Author:

Abstract:

Spred proteins belong to a novel family of evolutionary conserved, negative regulators of the Ras/mitogen-activated protein kinase (MAPK) signal transduction pathway. Germline mutations in SPRED1 were recently shown to cause a neurofibromatosis type 1 (NF1) -like syndrome in children that included learning difficulties, suggesting SPRED1 to be involved in neural and behavioural plasticity. We investigated hippocampus-dependent learning and memory as well as synaptic plasticity in Spred1 knock-out mice, an animal model of this newly discovered human syndrome.
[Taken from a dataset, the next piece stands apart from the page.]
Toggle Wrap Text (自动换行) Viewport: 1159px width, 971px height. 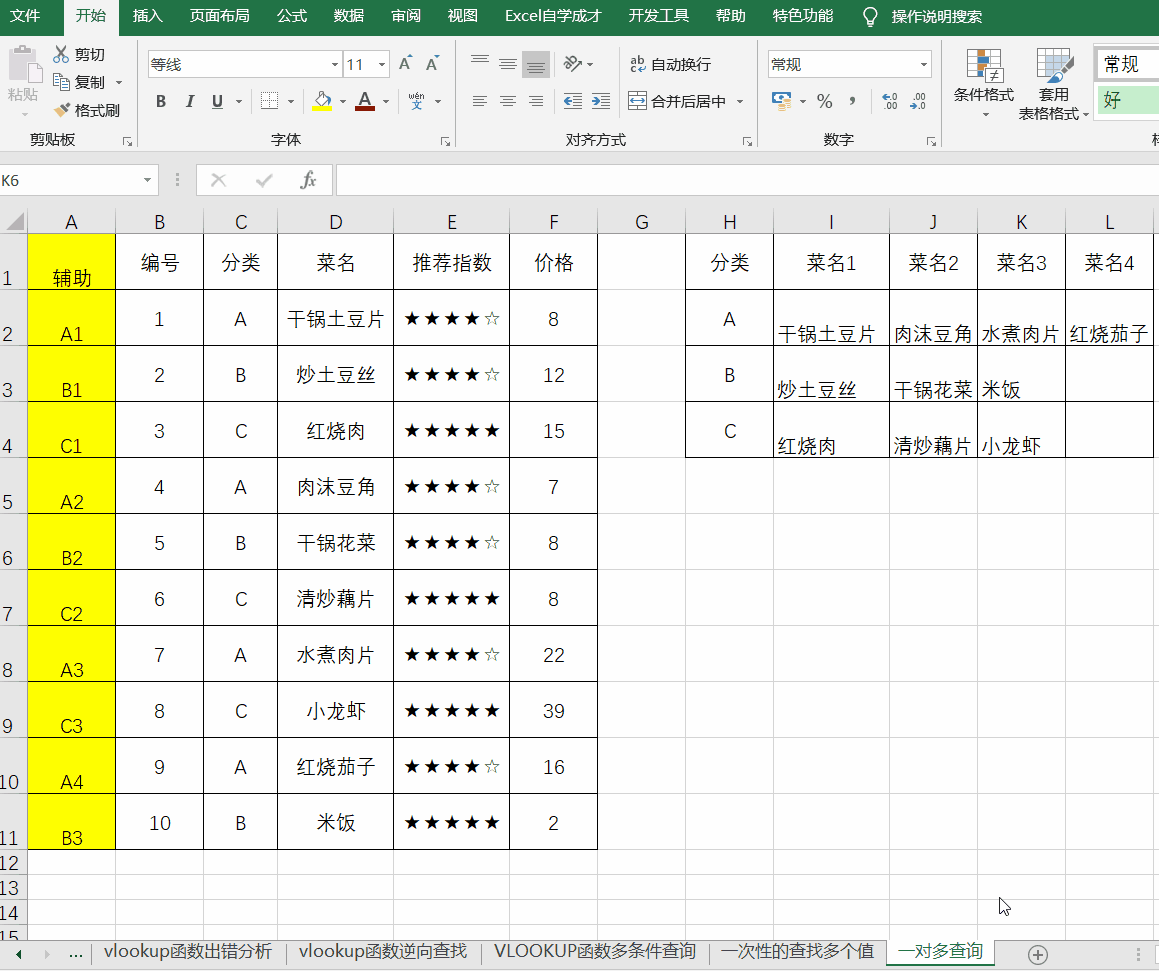670,64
Spred1 knockout mice showed decreased performance in the hidden version of the Morris water maze, but normal basic neuromotor and sensory abilities. When examined for synaptic plasticity in the hippocampal CA1 region in vitro, Spred1 knockout mice displayed decremental long-term potentiation (LTP) after a single theta-burst stimulation (TBS) returning to baseline values after 55 min. LTP in WT littermates, however, was robust and maintained for at least 4 h. In contrast, LTD induced by a long-train of low-frequency stimulation (2 Hz, 15 min) was very robust in Spred1 knockout mice but only transient in WT mice. The observed imbalance between LTP and LTD in Spred1 knockout mice is likely to be caused by a “pathophysiological” hyperactivation of the Ras-MAPK pathway. Thus, delineating this pathway in cognition and synaptic plasticity may open up new therapeutic approaches for NF1-like human disorders.